During a virtual press conference held on 30 August, the Alliance for Food Sovereignty in Africa (AFSA) and its allies representing small-scale food producer groups from across Africa proclaimed that there would be “No decision about us without us!” AFSA works to promote “just, inclusive, and environmentally sustainable” food systems. “Where are the farmers? They are clearly excluded in the coming 2023 AGRF meeting in Tanzania, a country with more than 70 per cent of its population engaged in agriculture,” lamented farmer leader Juma Shabani.

Gabriel Manyangadze, representing the faith-based environmental network Southern African Faith Communities’ Environment Institute, expressed his community’s concerns: “The green revolution approach of AGRA through the Gates Foundation does not alleviate hunger and poverty in Africa. It supports the dominance of corporations over African food production and farmers.

“We are called to be custodians for all creation. Yet, AGRA’s approach grows corporate profits at the expense of all living beings. The Gates Foundation must prioritise solutions like agroecology that protect biodiversity and the needs of African farmers.”

From Mali, Mamadou Goïta, of the Institute for Research and Promotion of Alternatives in Development, said AGRA had failed, adding: “Farmer groups have never accepted these technological fixes. People have been working on their own food systems, to push back on what AGRA was planting.”

Representatives of African small-scale food producers say they challenge AGRA’s “legitimacy as an African-led organisation and its interventions in African food systems”, citing several reasons.

First is AGRA’s origin and accountability. They say the group is registered in the US and its funding comes mainly from outside Africa, and is not accountable to African constituencies or governments. “AGRA has responded to critics with cosmetic changes, removing the words ‘green revolution’ from its name rather than rethinking the wisdom of its failing policies,” AFSA says.

Another reason is that AGRA’s agenda of “market-led technology adoption” aims at the “industrialisation of African food systems. With over $500 million in grants, AGRA incentivises the adoption of Green Revolution technologies predominantly produced by global corporations”.

AFSA also argues that AGRA has not fulfilled its promises and has failed “in its commitment to significantly increase agricultural yields, incomes, and food security for small-scale producers”. AFSA cites independent assessments and a 2022 donor-commissioned evaluation that its says “demonstrate that AGRA’s initiatives led to increasing undernourishment, environmental consequences, and declining crop diversity”.

Another criticism is that AGRA has “inappropriate influence over policy, with AFSA saying that the outfit’s “direct intervention and influence over African government policies, particularly in seeds and biosafety, have tilted the scales in favour of commercial seed providers and Green Revolution technologies” thus squeezing out “alternative voices and approaches like agroecology”.

“A huge chunk of our hard-earned GDP in Kenya goes to subsidising synthetic fertiliser, destroying soil fertility and our environment”, said Anne Maina, of Kenya’s Biodiversity and Biosafety Association (BIBA Kenya).

Regarding the Dar forum’s message on putting women at the centre of agriculture, Maina said: “Women in Kenya have always cared for our food cultures and the health of communities. But AGRA’s work does not honour their role as leaders. It does not respect their agency. It puts the real power [in] the hands of corporations.”

AFSA proposes that investment in Africa’s agriculture be “democratic, grassroots-oriented, and led by the true stakeholders of agriculture – the farmers. Concentrated power and profit in the hands of a few corporations is not the way forward for a sustainable and inclusive African agricultural future”.

*Information*.
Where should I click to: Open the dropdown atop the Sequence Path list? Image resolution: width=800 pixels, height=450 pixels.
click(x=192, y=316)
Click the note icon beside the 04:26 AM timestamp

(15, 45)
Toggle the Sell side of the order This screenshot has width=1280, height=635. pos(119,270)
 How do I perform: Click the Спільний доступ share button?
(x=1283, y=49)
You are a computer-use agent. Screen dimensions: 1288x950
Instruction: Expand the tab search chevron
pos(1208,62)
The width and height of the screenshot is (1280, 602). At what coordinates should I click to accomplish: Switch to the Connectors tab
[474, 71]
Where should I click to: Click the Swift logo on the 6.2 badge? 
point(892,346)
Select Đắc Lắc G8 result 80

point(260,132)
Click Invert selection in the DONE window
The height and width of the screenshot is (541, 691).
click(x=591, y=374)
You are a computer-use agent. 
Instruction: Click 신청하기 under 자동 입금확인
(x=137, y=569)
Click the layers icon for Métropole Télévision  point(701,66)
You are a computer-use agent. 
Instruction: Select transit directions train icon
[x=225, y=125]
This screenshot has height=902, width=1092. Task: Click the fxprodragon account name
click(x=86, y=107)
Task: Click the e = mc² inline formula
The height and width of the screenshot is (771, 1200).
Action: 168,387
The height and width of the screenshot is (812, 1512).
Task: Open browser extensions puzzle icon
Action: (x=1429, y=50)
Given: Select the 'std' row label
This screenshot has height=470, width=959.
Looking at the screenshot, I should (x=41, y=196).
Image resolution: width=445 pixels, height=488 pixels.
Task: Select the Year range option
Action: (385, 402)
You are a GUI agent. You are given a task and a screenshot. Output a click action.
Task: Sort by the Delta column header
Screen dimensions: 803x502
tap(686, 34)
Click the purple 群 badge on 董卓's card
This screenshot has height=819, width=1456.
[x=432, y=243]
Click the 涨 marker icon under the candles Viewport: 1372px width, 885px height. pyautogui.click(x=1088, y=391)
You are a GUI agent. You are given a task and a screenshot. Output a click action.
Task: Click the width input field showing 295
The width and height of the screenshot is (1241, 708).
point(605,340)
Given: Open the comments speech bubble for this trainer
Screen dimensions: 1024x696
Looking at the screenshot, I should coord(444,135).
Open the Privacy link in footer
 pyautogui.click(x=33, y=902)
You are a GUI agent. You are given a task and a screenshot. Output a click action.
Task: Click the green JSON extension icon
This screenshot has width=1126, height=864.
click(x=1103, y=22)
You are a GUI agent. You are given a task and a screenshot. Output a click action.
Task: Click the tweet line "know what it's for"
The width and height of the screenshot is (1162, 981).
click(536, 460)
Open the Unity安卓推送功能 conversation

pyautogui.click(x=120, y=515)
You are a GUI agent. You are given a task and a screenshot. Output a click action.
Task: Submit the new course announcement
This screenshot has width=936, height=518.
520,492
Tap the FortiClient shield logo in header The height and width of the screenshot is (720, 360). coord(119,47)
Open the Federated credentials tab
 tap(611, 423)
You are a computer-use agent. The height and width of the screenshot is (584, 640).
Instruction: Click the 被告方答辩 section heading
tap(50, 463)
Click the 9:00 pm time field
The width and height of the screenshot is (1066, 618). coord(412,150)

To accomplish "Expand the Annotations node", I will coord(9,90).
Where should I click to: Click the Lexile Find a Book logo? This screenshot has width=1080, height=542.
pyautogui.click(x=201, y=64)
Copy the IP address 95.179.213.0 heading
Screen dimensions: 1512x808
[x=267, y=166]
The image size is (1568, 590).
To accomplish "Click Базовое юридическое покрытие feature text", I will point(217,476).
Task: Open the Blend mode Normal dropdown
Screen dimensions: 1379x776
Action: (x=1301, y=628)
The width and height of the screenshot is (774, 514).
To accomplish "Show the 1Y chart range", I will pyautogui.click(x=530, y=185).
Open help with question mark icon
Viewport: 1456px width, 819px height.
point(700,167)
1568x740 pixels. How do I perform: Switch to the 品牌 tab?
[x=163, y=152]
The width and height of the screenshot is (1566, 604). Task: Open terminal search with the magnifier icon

*Your assignment*. From the article on African farmer groups' criticism of AGRA, reproduce the stretch from "From Mali, Mamadou" through "citing several reasons.". You won't need the material for this.

*Response to this task*.
From Mali, Mamadou Goïta, of the Institute for Research and Promotion of Alternatives in Development, said AGRA had failed, adding: “Farmer groups have never accepted these technological fixes. People have been working on their own food systems, to push back on what AGRA was planting.”

Representatives of African small-scale food producers say they challenge AGRA’s “legitimacy as an African-led organisation and its interventions in African food systems”, citing several reasons.